No function other than those listed above in items 1 through 7 shall be connected to the life safety branch.
Exception: The auxiliary functions of fire alarm combination systems complying with NFPA 72, National Fire Alarm Code, shall be permitted to be connected to the life safety branch.

Based on document review and staff interview, it was determined that the facility did not ensure that the life safety branch of Type I EES system supplying theWagner building, was maintained as per the above code.

Findings include:

1. During document review on 05/27/10 at 11:30 AM, it was noted that the ATS LS branch diagram of the emergency generator 600 Kw supplying 'Wagner', had its wiring/distribution going to the 'Lab'. Staff #4 had earlier stated that everything in the Lab was on this transfer switch. As per the code 3.4.2.2.2 (b), no other functions apart from life safety could be provided to any electrical outlet/receptacle or equipment.
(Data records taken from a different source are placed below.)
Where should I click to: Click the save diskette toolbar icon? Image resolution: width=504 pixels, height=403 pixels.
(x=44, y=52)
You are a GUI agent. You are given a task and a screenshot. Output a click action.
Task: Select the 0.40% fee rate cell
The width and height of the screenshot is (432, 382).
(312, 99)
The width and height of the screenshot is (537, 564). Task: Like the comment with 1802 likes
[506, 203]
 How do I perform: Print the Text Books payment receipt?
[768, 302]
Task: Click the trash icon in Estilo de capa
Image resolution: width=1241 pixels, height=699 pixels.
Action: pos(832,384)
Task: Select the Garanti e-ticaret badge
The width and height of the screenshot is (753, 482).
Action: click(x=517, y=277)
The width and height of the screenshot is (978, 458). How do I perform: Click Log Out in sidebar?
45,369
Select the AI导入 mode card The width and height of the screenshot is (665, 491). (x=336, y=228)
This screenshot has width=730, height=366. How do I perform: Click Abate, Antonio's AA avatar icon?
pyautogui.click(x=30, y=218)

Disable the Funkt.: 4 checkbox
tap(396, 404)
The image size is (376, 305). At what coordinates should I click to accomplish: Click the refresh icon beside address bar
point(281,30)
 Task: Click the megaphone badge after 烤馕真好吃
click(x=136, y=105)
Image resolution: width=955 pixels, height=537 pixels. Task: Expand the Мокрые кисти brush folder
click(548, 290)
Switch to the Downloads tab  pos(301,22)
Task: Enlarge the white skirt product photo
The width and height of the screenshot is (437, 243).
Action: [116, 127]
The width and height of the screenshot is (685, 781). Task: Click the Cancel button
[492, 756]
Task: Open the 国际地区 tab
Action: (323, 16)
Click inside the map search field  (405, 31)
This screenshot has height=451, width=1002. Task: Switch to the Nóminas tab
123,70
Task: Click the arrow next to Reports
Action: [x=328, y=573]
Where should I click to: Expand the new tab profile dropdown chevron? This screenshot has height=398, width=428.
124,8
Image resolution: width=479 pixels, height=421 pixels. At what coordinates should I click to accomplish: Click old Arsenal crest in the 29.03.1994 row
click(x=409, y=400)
2. As per the diagram of the 'Wagner' generator, the Elevators 1, 2 and 3 are on the ATS EQ, meaning equipment branch. As per the code 3.4.2.2.2 (b)(6), Elevator cab lighting, control, communication, and signal systems should be on life safety branch and not on the equipment branch. For the equipment branch of Type I EES, the code is:

Section 3.4.2.2.3(e) "Equipment for Delayed-Automatic or Manual Connection. The following equipment shall be arranged for either delayed-automatic or manual connection to the alternate power source [also see A-3-4.2.2.3(d)]:
(2)'Elevator(s) selected to provide service to patient, surgical, obstetrical, and ground floors during interruption of normal power [For elevator cab lighting, control, and signal system requirements, see 3-4.2.2.2(b)(6).]'.

LIFE SAFETY CODE STANDARD

Tag No.: K0160

Based on document review, it could not be verified if all three elevator banks in the facility are equipped with fire fighter recall.

Findings include:

Staff #4 was requested to provide information regarding the fire fighter recall feature on all the elevators in the facility. During fire alarm documentation review on 05/27/10 at 11:30 AM, it was noted that the vendor 'Simplex' noted that the recall alarm for elevator was working; however it did not indicate how many elevators were connected and working with the recall feature. Finding was verified with Staff #4.